▶ [Quoted text]:
[ADMB Users] Restricting magnitude of random effects estimates, achieving convergence of RE models
Chris Gast
cmgast at gmail.com
Tue Aug 3 16:37:00 PDT 2010
Thanks Mark. That's interesting that it solved the problem you were
having--I would definitely call that unexpected behavior. I believe,
however, that I am in this situation already--the only non-objective
function calculations I have are an abundance reconstruction based on
estimated parameters, but I put this in the report section in the interest
of speed and efficiency, so it would only run once (right?).
Chris
-----------------------------
Chris Gast
cmgast at gmail.com
On Tue, Aug 3, 2010 at 2:48 PM, Mark Maunder <mmaunder at iattc.org> wrote:
> Chris,
>
>
>
> Not sure if this helps, but I was having the same problem with a model I
> was running for impact analysis. I had two models running simultaneously one
> with the covariates estimated and one with them fixed at zero to determine
> the impact of the covariates. Since the second model shared the parameters
> of the first model but did not fit to any data, it should not influence the
> results. I got the nan, so turned off the second model and it worked. Then
> shifted the second model to only get called from the report section and it
> still worked.
>
>
>
> So you might want to place any calculations that are not required to
> calculate the objective function in function called from the report section
> (and/or called only if in the sd_phase()).
>
>
>
> Hope this helps,
>
>
>
> Mark
>
>
>
>
>
>
>
>
>
> Mark Maunder
>
> Head of the Stock Assessment Program
>
> Inter-American Tropical Tuna Commission
> 8604 La Jolla Shores Drive
> La Jolla, CA, 92037-1508, USA
>
> Tel: (858) 546-7027
> Fax: (858) 546-7133
> mmaunder at iattc.org
>
> http://www.fisheriesstockassessment.com/TikiWiki/tiki-index.php?page=Mark+Maunder
>
>
>
> Visit the AD Model Builder project at
> http://admb-project.org/
>
>
>
> See the following website for information on fisheries stock assessment
>
> http://www.fisheriesstockassessment.com/
>
>
>
> *From:* users-bounces at admb-project.org [mailto:
> users-bounces at admb-project.org] *On Behalf Of *Chris Gast
> *Sent:* Tuesday, August 03, 2010 2:28 PM
> *To:* users at admb-project.org
> *Subject:* [ADMB Users] Restricting magnitude of random effects
> estimates,achieving convergence of RE models
>
>
>
> Hello again,
>
>
>
> I'm simulating age-at-harvest data (and accompanying effort data) and
> trying to fit a series of 12 models, the most complex of which contains 3
> random effects vectors (all normally-distributed). I'm varying the
> dimensionality of the problem, but my current scenario involves random
> effects vectors of dimension ~25. There are also approximately 15 to 40
> fixed parameters (6 of which are means and standard deviations corresponding
> to the random effects vectors).

▶ [Jobs]:
1. Please list every web address that appears in the ADMB mailing-list thread above.
2. Extend the ADMB mailing-list thread above by writing what comes next in the quoted message on random effects models, beginning after its final sentence.

▶ [Data provided]:
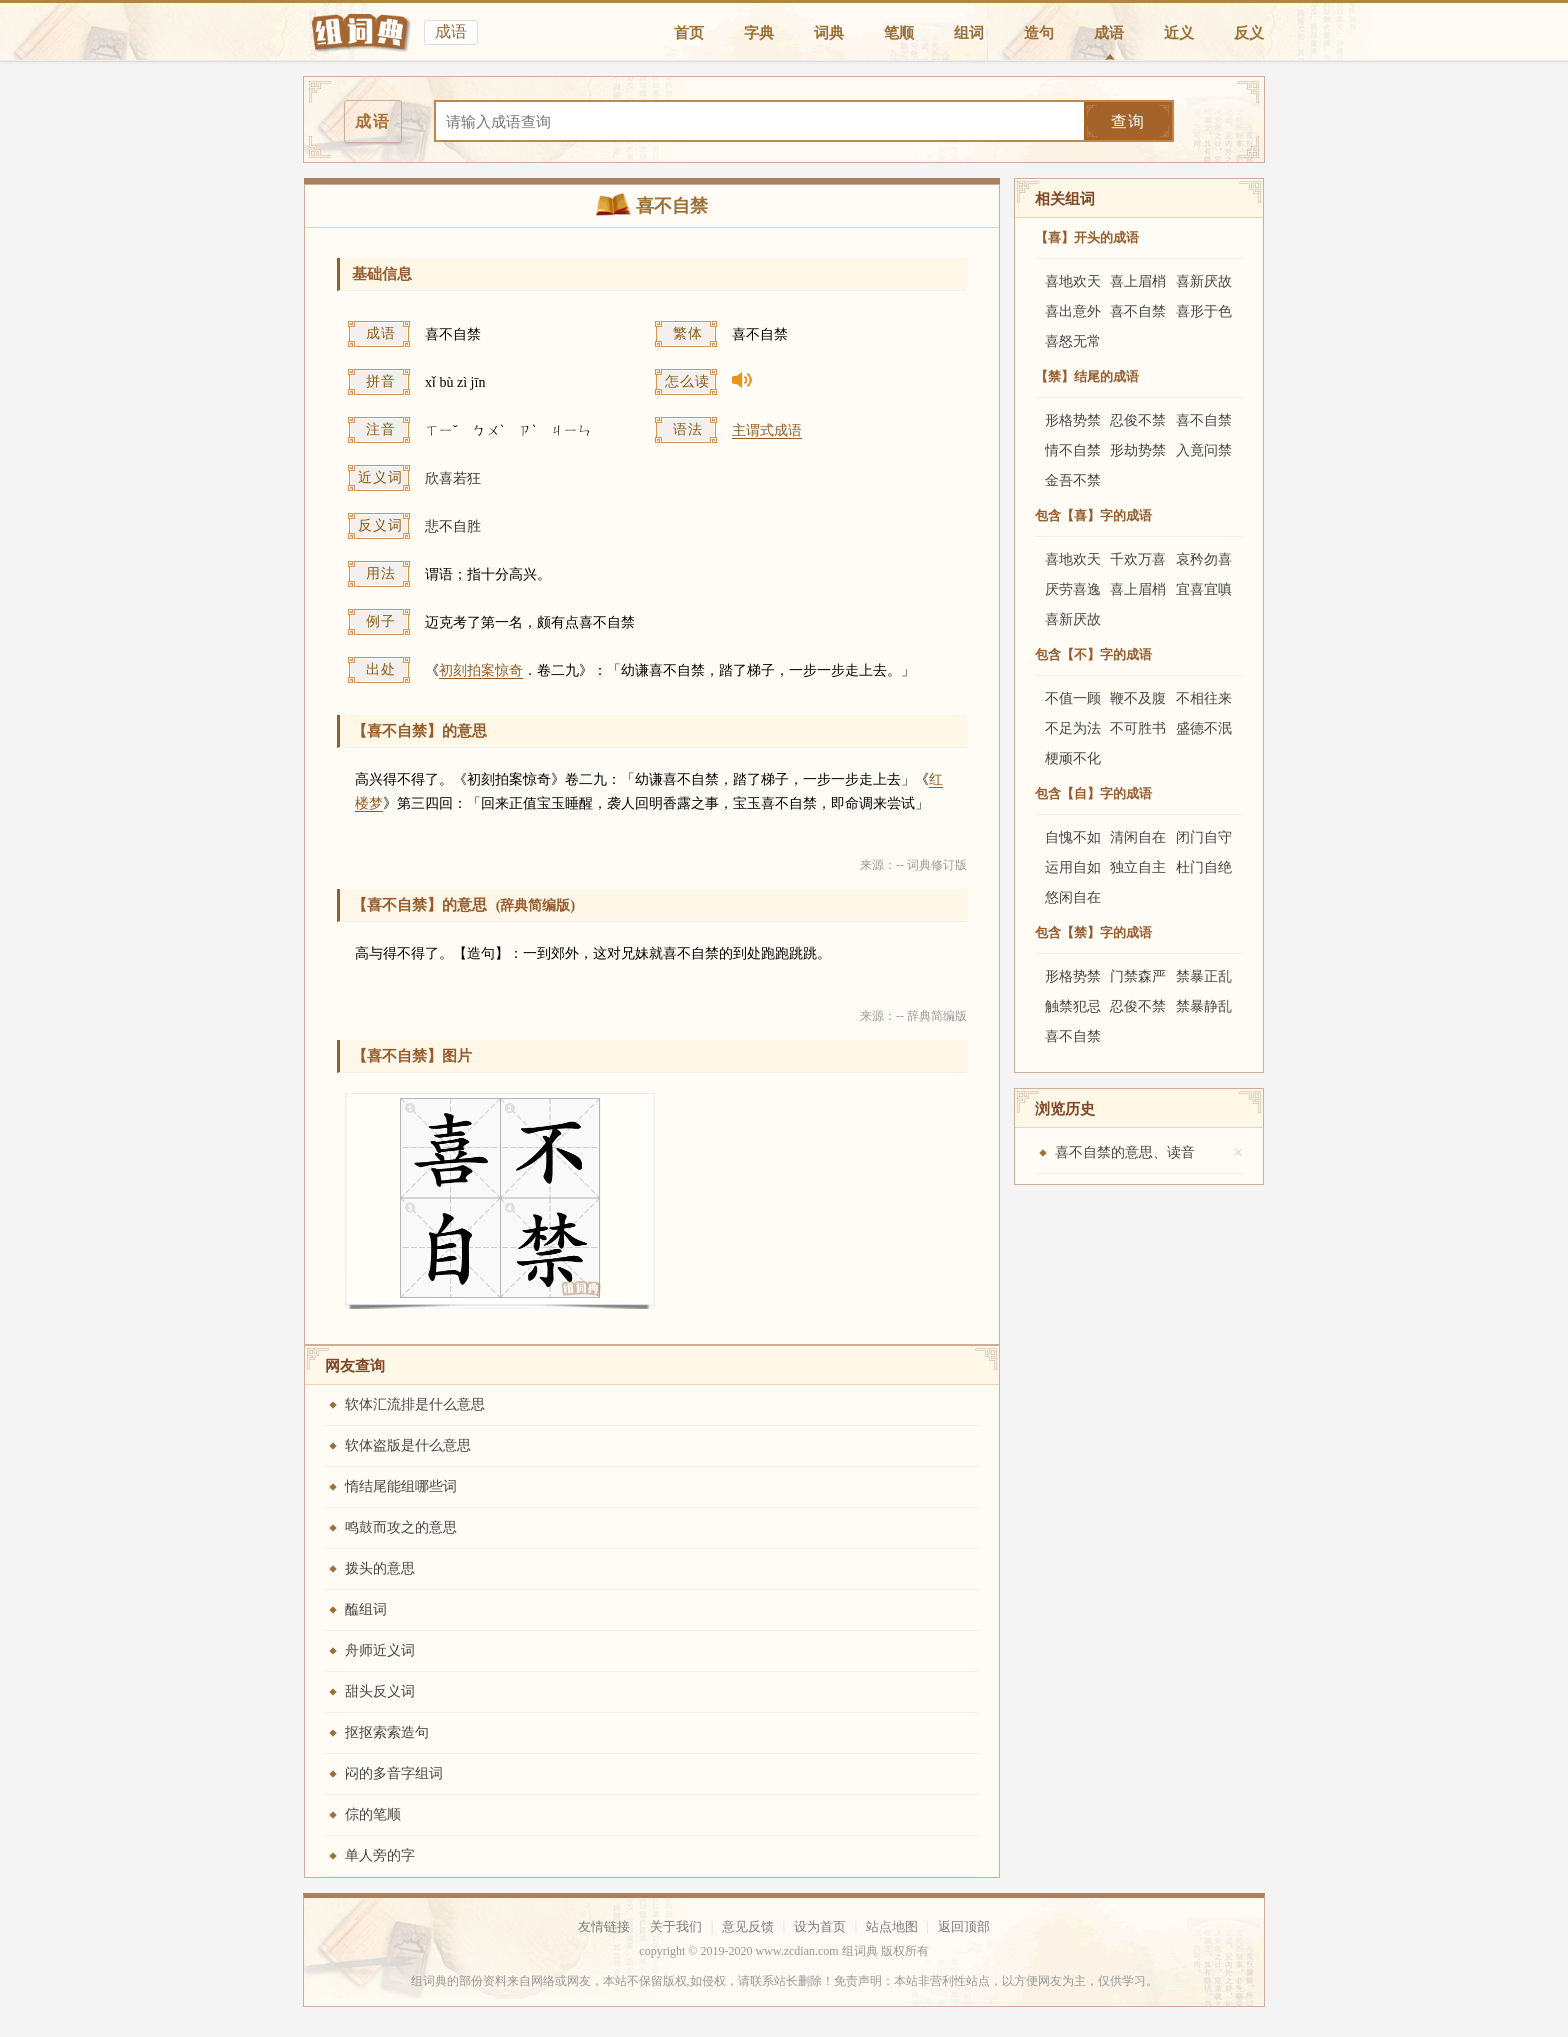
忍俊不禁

▶ [Results for each task]:
1.
http://www.fisheriesstockassessment.com/TikiWiki/tiki-index.php?page=Mark+Maunder
http://admb-project.org/
http://www.fisheriesstockassessment.com/

2.
>
>
>
> A frequent problem I've encountered is that during estimation, ADMB often
> elevates the magnitude of random effects estimates such that the objective
> function value enters NaN territory, from which it cannot recover. I've
> tried using random_effects_bounded_vectors, but this frequently leads to
> optimization failure ("hessian does not appear to be positive definite"),
> regardless of the magnitude of the limits I impose. I've concocted a
> penalty function that helps alleviate this problem (most of the time): Prior
> to multiplying the log-likelihood by -1, I subtract 10 times the sum of
> squared random effects estimates. In code, this looks like:
>
>
>
> ....previous log-likelihood computations....
>
>
>
> sumt=0;
>
> for(i=0;i<nyears;i++){
>
> sumt=sumt+t[i]*t[i];
>
> }
>
> totL -= sumt*10;
>
>
>
> totL *= -1;
>
>
>
> where t is defined as a random_effects_vector, sumt is a dvariable, and
> totL is the objective function value. Sometimes a value of 10 works, and
> sometimes an unreasonable (but equally arbitrary) value of 100,000 is
> necessary to obtain convergence.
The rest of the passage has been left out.